The Green Party has described this morning's climate change report from the IPCC as a "call to action".
The IPCC climate report says scientists are 95 per cent certain that humans are the “dominant cause” of global warming, adding that a “pause in warming over the past 15 years is too short to reflect long-term trends”.
Speaking at the launch of his party's pre-budget submission in Dublin, environment spokesman Cllr Malcolm Noonan said the Government needed to take the lead with climate laws with binding targets.
He said current Government proposals on climate change had been “very much watered down” from those proposed when the Greens were in power.
“If the Government is to show leadership on the issue it should do so using the network of local authorities as agents for change, leading communities into this call for action,” he said.
“The report is quite clear that the emissions over the past 50 or 60 years are human induced and that we are experiencing significant warming over the last number of decades,” Mr Noonan said.

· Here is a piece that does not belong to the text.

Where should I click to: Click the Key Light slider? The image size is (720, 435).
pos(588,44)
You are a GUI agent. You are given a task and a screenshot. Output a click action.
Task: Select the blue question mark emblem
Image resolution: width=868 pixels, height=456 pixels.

“The challenge for us all is to make the climate challenge a tangible one for people and for communities and I think that’s where people see a disconnect.
“ They see these reports coming out intermittently and they don’t see how it interacts with their daily lives but there’s a great opportunity to do that through giving local authorities the ability to drive the change with retrofit programmes, with community action schemes and through local government reform,” he said.
As part of its pre-budget submission, the party called for the carbon levy to be increased by €5 per tonne to €25 per tonne.